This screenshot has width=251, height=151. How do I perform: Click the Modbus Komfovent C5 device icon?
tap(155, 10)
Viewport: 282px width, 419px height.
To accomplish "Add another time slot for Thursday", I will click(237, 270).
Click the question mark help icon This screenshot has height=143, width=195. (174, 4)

────────────────

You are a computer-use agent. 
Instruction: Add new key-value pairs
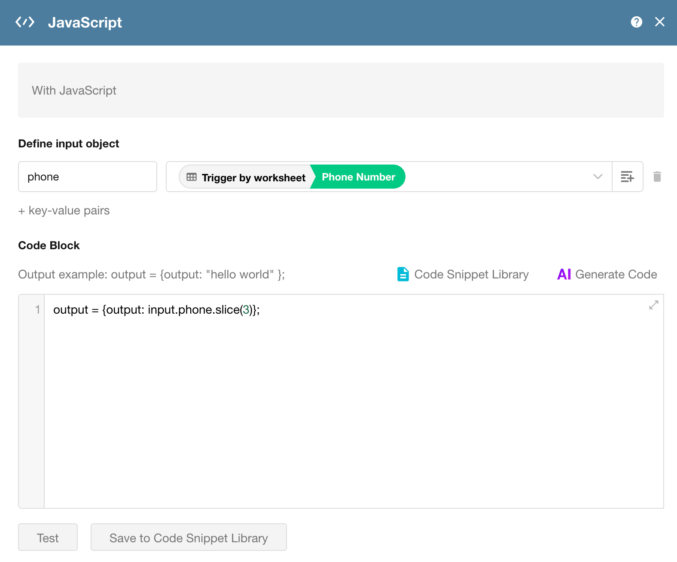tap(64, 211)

────────────────

What you are asked to do: From the data above, return every line from the line that has "This screenshot has width=251, height=151." up to and including the line that has "Click the question", exactly.

Response below:
This screenshot has width=251, height=151. How do I perform: Click the Modbus Komfovent C5 device icon?
tap(155, 10)
Viewport: 282px width, 419px height.
To accomplish "Add another time slot for Thursday", I will click(237, 270).
Click the question mark help icon This screenshot has height=143, width=195. (174, 4)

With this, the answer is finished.